Reply to  John Moore
May 24, 2015 12:40 pm

What about those mandated new lower horsepower/amp vacuum cleaners. You know like the less than one gallon flush toilets the US imposed that you have to flush twice to clear the bowl. You now have to spend twice as much time sweeping to pick up the dirt.

May 24, 2015 1:08 pm

Regarding your question above about the ‘right’ temperature for the planet, there is no ‘correct’ temperature. But there are parameters:
Global temperatures have remained within those upper and lower bands of about 12ºC – 22ºC for billions of years. In fact, we are currently at the cooler end of the historical range (a little over 14º C.).
All the nonsense about not ‘allowing’ the temperature to exceed “2ºC” or “1.5ºC” is based on… nothing. It is an opinion, pulled right out of their… well, you get the idea.
The biosphere, including people, would be considerably better off with temperatures 2ºC warmer. Vast tracts of land in places like Siberia, Mongolia, Alaska, and Canada would be opened to agriculture. The Northwest Passage would be ice-free, saving huge amounts of fuel and transit time. And so on. There is no downside, because global warming means higher low temperatures, not higher high temperatures; higher night time temperatures, not higher daytime temperatures.
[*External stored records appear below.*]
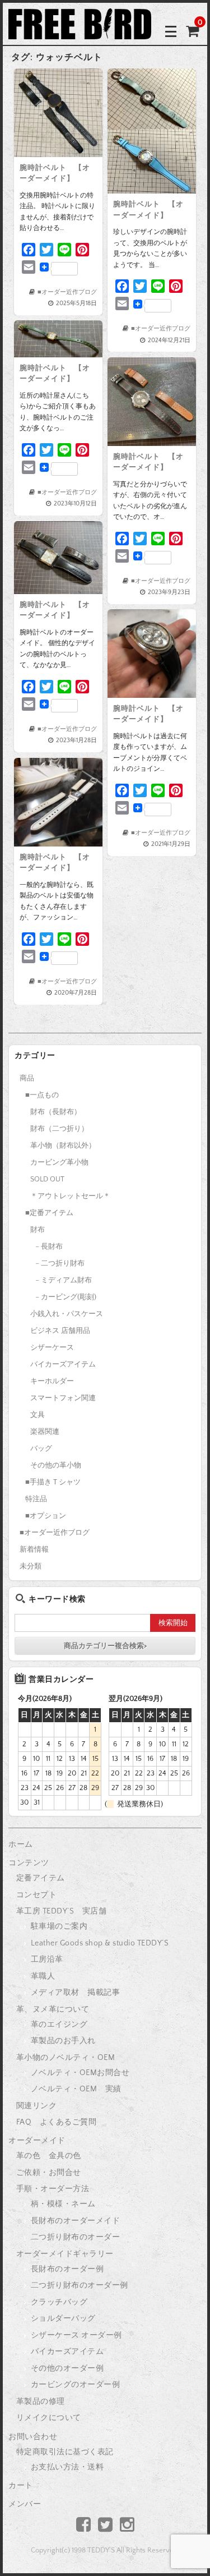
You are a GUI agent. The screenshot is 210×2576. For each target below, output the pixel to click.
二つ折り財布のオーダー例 (79, 2285)
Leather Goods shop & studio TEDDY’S (100, 1943)
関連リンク (36, 2105)
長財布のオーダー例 (67, 2269)
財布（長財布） (55, 1112)
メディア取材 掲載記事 (75, 1992)
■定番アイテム (49, 1213)
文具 (37, 1415)
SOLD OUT (47, 1179)
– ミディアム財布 (63, 1280)
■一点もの (42, 1095)
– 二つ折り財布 (60, 1263)
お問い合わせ (32, 2436)
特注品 (36, 1499)
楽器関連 (44, 1432)
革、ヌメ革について (53, 2009)
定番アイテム (40, 1878)
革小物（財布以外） (63, 1145)
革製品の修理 (40, 2401)
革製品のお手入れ (63, 2040)
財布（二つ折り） (59, 1129)
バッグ (41, 1448)
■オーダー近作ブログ (67, 292)
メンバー (24, 2504)
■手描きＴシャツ (53, 1482)
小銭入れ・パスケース (66, 1314)
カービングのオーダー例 (75, 2384)
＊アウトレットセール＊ (70, 1196)
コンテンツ (28, 1863)
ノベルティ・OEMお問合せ (80, 2072)
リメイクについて (48, 2417)
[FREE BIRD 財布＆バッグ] (79, 30)
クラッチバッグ (59, 2302)
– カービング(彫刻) (65, 1297)
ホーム (20, 1844)
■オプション (45, 1516)
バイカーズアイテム (63, 1364)
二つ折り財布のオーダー (75, 2237)
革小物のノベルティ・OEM (65, 2057)
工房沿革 (47, 1959)
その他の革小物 (55, 1465)
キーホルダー (52, 1381)
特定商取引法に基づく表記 (65, 2452)
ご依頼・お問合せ (48, 2172)
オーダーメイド (37, 2140)
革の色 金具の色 (48, 2155)
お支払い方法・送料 (67, 2467)
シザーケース (52, 1347)
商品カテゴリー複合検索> (105, 1646)
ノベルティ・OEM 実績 (76, 2089)
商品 (27, 1078)
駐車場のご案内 (59, 1926)
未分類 (30, 1566)
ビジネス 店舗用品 (60, 1331)
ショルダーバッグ (63, 2318)
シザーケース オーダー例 (76, 2335)
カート (20, 2485)
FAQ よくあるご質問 (56, 2122)
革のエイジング (59, 2024)
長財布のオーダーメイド (75, 2220)
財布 (37, 1230)
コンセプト (36, 1894)
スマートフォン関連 (63, 1398)
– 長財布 (49, 1246)
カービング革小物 (59, 1162)
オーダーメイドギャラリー (65, 2254)
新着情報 (34, 1549)
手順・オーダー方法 (53, 2188)
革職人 (43, 1976)
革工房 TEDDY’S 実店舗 (61, 1911)
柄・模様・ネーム (63, 2204)
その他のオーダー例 (67, 2368)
Warmer at the high latitudes, not at the equator.
On the other hand, a global cooling of 2º would be disastrous.

May 24, 2015 3:53 pm

and most of those civilizations a lot older then ours here in the US so I no longer care.

Evan Jones
May 24, 2015 4:04 pm

I’ve been on about this one for years. I brought it up a mere two posts ago, come to think of it. Can’t be said too much.
Say it more. Say it loud. Sing it out.

AJ Virgo
May 24, 2015 8:41 pm

…a who’s who of political corruption.

May 25, 2015 12:49 am

Hear, hear! Green adagio; let them eat solar cake.

Reply to  AntonyIndia
May 29, 2015 10:50 am

It’s so delicious and moist.

May 25, 2015 3:52 pm

The colour scheme of the map is (deliberately ?) misleading.
To match reality, it should show the low electricity nations in dark colours and the high electricity nations in light colours.
I suspect that the original intent was to show the “bad” coal burning nations as black-hearted polluters.